● OBJECTIVE
Find each line below that contains the word "will" and copy those lines.

[Rows from a dataset]
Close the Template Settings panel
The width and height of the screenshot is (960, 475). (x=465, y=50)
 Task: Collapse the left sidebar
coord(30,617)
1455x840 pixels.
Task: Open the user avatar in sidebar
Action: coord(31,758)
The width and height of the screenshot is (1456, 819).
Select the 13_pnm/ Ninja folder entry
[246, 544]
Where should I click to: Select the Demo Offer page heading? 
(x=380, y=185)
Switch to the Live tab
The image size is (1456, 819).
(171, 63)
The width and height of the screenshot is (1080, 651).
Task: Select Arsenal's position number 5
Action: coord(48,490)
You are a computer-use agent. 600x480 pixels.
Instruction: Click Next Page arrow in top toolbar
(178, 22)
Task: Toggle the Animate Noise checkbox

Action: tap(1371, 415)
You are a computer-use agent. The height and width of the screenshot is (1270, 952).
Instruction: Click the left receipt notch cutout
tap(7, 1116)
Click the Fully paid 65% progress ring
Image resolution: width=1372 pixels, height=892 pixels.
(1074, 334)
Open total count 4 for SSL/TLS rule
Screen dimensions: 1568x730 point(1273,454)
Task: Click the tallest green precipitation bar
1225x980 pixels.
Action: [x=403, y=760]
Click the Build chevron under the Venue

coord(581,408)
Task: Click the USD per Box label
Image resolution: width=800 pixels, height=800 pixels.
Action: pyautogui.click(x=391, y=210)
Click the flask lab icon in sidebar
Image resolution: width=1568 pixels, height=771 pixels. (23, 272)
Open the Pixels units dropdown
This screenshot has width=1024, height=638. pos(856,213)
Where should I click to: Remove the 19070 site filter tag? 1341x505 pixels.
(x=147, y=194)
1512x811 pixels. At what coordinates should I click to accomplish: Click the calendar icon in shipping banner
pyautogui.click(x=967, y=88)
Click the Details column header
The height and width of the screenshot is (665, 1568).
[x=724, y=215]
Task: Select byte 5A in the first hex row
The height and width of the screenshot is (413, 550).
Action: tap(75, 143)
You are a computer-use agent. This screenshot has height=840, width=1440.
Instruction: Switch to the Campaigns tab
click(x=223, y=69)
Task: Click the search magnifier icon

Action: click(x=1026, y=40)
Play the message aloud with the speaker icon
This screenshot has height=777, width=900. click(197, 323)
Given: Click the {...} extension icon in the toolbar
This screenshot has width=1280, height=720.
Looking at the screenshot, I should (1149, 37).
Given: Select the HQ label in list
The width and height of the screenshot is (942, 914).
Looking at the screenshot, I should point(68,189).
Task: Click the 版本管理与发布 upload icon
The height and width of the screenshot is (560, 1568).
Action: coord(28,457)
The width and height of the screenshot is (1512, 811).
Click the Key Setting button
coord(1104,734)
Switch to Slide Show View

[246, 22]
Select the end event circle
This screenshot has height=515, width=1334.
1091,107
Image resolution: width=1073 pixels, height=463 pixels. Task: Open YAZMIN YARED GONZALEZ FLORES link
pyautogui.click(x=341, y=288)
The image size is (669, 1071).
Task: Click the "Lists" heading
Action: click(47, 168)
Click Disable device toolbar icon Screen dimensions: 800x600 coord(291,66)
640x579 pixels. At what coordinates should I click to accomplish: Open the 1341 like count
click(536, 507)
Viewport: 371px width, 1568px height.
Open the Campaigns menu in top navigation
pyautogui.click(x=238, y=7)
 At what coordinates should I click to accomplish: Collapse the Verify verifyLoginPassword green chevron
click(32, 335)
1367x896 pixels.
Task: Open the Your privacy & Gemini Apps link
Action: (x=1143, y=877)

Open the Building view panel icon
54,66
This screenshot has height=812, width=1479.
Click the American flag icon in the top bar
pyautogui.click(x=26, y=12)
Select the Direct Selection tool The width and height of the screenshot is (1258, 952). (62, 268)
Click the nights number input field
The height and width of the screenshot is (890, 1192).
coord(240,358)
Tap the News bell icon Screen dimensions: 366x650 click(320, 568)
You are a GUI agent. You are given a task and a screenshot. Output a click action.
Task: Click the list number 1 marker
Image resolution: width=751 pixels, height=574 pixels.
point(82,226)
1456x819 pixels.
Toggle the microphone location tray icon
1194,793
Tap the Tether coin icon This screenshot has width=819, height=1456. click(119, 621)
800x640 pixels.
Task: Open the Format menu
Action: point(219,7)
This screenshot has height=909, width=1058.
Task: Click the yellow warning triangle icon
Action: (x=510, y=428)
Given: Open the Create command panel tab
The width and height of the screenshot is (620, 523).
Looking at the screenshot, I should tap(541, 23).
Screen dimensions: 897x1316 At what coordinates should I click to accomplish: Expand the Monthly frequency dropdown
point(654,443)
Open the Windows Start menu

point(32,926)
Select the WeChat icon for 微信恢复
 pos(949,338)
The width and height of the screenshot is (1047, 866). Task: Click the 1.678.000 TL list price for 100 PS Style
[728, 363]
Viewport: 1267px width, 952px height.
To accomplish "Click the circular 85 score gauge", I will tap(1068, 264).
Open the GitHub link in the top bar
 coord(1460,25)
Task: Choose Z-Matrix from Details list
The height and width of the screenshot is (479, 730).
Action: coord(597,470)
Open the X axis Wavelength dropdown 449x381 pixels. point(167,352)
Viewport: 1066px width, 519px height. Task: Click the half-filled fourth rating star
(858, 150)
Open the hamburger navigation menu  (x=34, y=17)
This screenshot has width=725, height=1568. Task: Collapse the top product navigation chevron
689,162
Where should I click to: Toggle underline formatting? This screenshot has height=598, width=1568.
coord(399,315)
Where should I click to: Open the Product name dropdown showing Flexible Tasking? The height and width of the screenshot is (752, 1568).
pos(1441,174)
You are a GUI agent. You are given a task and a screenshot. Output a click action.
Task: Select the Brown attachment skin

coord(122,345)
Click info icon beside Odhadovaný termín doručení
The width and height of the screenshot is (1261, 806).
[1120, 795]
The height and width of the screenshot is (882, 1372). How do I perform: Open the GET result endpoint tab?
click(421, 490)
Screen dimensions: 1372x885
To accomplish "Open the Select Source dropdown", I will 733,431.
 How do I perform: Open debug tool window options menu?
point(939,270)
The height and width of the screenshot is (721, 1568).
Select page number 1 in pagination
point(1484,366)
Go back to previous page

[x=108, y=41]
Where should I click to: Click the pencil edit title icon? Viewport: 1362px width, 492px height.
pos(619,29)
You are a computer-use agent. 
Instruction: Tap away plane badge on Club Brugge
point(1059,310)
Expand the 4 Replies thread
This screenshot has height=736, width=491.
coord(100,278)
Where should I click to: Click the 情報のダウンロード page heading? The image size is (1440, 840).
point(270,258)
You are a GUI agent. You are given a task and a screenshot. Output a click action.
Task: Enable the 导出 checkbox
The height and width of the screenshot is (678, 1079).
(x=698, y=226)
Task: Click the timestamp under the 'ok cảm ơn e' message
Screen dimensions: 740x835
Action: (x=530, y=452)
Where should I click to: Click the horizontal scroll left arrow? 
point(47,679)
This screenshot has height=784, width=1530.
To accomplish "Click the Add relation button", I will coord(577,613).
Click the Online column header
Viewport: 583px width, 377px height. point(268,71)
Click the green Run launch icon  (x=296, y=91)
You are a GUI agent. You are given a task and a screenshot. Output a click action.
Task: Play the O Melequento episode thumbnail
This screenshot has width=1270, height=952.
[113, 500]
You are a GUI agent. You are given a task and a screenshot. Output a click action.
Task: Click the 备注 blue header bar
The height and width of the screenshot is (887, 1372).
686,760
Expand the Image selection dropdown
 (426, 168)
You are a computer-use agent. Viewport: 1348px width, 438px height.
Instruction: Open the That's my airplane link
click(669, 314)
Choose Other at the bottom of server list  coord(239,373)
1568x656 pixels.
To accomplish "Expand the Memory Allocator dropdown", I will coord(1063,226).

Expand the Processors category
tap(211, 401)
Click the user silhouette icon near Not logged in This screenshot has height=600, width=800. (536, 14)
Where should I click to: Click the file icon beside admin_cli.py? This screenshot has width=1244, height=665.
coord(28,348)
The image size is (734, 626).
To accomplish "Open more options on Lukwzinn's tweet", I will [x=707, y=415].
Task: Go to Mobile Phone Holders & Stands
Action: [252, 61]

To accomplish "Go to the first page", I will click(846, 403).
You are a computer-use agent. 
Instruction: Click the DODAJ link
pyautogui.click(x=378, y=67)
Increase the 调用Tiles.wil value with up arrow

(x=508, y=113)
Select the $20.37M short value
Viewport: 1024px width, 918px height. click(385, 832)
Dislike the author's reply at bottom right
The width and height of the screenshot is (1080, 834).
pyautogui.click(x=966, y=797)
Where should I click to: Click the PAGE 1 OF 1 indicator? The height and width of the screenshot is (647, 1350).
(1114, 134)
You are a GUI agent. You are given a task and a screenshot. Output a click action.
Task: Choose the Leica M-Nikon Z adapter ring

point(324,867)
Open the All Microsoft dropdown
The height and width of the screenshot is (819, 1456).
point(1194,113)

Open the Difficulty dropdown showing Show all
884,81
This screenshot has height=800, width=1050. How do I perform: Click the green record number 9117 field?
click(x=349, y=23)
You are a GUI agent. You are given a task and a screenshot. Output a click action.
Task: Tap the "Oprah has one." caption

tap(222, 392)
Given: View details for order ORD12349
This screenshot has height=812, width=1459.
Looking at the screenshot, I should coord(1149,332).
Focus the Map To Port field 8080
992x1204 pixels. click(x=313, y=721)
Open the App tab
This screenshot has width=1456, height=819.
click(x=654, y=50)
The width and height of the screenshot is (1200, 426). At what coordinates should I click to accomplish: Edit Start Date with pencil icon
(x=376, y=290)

● CORRECT OUTPUT
To accomplish "Click the circular 85 score gauge", I will tap(1068, 264).
To accomplish "Open the Select Source dropdown", I will 733,431.
To accomplish "Click the Add relation button", I will coord(577,613).
To accomplish "Expand the Memory Allocator dropdown", I will coord(1063,226).
To accomplish "Open more options on Lukwzinn's tweet", I will [x=707, y=415].
To accomplish "Go to the first page", I will click(846, 403).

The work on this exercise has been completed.